市政府大院里的知了还没开始叫唤,一份举报信已经摆到了省纪委的案头。举报人落款是田发军,举报对象是世界通集团,罪名写得很重——“侵吞兴州市国有集体资产”,矛头直指镜湖风景区的经营权。信里措辞激烈,引经据典,把三年前经营权转让过程中的一些程序瑕疵翻了个底朝天,字字句句都像是要把徐大志往墙上钉。

田发军这个人,商场上有点头脸的人都知道。早年做过几年生意,赔多赚少,无非靠其姐夫赚了点钱,这一次,他背后站着的不是别人,正是王强军。

消息传得飞快。

林晓雨是在办公室接到电话的。省纪委来函协查的消息像一盆冷水从头顶浇下来,她握着听筒的手微微发紧,脑子里飞速转了一圈——镜湖风景区那个项目她经手过部分合同,知道经营权取得的程序确实不算完美,兴州为了招商引资,很多手续都是后补的,真要较真起来,能找出不止一两个漏洞。

她没有犹豫,放下电话就回了家。

林晓雨的父亲林国栋见女儿突然造访,他正在阳台上给一盆君子兰浇水,听见敲门声,慢悠悠地摘下眼镜。

“爸。”林晓雨站在门口,难得露出一丝踌躇。

林国栋看了女儿一眼,什么都没问,转身进了屋,从茶几下面拿出一包茶叶,慢条斯理地泡了两杯茶。蒸汽袅袅升起的时候,他才开口:“说吧,什么事。”

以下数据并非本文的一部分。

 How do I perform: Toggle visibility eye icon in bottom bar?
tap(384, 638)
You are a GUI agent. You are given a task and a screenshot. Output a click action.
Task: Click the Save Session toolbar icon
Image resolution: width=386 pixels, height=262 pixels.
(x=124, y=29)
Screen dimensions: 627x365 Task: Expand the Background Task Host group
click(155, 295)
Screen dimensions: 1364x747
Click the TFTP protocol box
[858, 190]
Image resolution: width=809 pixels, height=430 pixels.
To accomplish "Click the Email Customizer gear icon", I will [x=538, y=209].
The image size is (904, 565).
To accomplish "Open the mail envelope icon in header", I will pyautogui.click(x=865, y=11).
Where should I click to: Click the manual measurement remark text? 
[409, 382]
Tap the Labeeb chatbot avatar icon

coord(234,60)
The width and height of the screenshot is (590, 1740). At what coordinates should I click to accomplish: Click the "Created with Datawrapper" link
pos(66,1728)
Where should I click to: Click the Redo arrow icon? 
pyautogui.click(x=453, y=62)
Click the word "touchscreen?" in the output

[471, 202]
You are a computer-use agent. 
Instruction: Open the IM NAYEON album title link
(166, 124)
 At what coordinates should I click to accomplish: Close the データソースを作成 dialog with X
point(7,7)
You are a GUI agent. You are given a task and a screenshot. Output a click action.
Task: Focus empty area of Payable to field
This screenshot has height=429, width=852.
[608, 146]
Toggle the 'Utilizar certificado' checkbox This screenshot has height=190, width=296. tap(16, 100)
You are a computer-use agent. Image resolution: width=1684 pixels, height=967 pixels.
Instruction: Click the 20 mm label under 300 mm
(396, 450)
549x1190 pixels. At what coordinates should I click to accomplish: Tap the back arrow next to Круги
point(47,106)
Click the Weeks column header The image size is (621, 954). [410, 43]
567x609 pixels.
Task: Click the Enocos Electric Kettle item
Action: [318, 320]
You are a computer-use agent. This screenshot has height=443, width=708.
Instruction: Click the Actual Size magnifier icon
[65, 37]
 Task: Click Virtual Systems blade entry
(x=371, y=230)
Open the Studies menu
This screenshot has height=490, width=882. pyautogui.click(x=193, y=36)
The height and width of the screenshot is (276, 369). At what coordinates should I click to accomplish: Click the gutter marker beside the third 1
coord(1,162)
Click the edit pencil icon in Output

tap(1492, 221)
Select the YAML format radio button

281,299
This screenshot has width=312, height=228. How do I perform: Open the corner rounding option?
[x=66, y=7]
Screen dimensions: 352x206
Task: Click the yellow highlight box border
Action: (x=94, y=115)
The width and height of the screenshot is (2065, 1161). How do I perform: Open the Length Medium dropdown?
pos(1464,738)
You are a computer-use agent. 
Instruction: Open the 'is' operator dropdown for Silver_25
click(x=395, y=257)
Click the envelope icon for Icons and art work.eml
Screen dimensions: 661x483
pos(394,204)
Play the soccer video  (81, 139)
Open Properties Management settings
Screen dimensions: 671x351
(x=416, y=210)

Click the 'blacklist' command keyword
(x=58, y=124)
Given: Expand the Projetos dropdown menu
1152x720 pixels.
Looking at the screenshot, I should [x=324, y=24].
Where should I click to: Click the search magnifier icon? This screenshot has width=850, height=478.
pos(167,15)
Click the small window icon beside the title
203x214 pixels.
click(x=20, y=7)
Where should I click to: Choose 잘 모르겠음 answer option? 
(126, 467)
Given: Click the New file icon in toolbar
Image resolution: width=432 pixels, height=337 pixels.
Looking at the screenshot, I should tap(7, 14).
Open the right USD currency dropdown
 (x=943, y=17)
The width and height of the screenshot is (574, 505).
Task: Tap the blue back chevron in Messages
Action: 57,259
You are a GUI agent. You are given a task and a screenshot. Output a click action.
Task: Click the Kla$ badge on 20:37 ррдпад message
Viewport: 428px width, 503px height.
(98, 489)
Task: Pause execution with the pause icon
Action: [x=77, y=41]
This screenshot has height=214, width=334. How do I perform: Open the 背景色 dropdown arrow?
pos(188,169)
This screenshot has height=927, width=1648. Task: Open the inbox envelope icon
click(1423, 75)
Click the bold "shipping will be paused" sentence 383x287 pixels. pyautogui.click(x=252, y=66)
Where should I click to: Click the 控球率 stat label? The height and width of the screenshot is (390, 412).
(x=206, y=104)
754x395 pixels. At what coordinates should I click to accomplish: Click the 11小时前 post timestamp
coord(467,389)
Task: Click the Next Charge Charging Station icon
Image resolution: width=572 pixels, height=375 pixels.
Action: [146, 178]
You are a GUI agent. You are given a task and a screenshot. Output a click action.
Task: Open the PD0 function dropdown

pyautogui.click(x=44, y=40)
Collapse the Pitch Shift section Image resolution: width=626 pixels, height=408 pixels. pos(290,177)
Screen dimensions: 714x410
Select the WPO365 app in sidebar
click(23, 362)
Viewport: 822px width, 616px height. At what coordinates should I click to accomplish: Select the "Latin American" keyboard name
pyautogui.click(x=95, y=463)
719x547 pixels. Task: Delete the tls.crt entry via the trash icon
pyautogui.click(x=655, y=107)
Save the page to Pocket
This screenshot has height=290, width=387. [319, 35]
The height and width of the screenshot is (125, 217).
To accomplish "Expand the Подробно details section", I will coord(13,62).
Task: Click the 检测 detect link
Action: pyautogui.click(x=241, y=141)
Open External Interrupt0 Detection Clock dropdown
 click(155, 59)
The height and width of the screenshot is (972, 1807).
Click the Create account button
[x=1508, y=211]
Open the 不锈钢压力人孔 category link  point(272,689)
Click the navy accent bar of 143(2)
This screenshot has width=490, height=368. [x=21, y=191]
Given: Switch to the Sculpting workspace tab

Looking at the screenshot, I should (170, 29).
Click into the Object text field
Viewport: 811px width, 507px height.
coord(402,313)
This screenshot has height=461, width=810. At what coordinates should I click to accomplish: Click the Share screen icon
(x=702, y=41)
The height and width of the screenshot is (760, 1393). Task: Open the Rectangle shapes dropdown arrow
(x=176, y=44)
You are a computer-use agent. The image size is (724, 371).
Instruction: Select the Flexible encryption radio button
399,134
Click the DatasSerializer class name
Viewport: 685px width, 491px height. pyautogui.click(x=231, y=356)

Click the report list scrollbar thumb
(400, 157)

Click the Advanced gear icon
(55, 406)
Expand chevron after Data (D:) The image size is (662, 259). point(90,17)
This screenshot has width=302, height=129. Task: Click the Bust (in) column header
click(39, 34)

林晓雨把事情原原本本说了一遍,从举报信的内容到省纪委的协查函,再到世界通可能面临的压力。她说得很客观,把自己办公室主任的身份摆得很正,但林国栋听得出来,女儿语气里藏着的那点着急,不是一个办公室主任该有的着急。

“你只是世界通集团的办公室主任。”林国栋端起茶杯吹了吹浮沫,语气平淡得像在说今天的天气,“查一查也好,有个结论,以后不用每次应对他人举报了。”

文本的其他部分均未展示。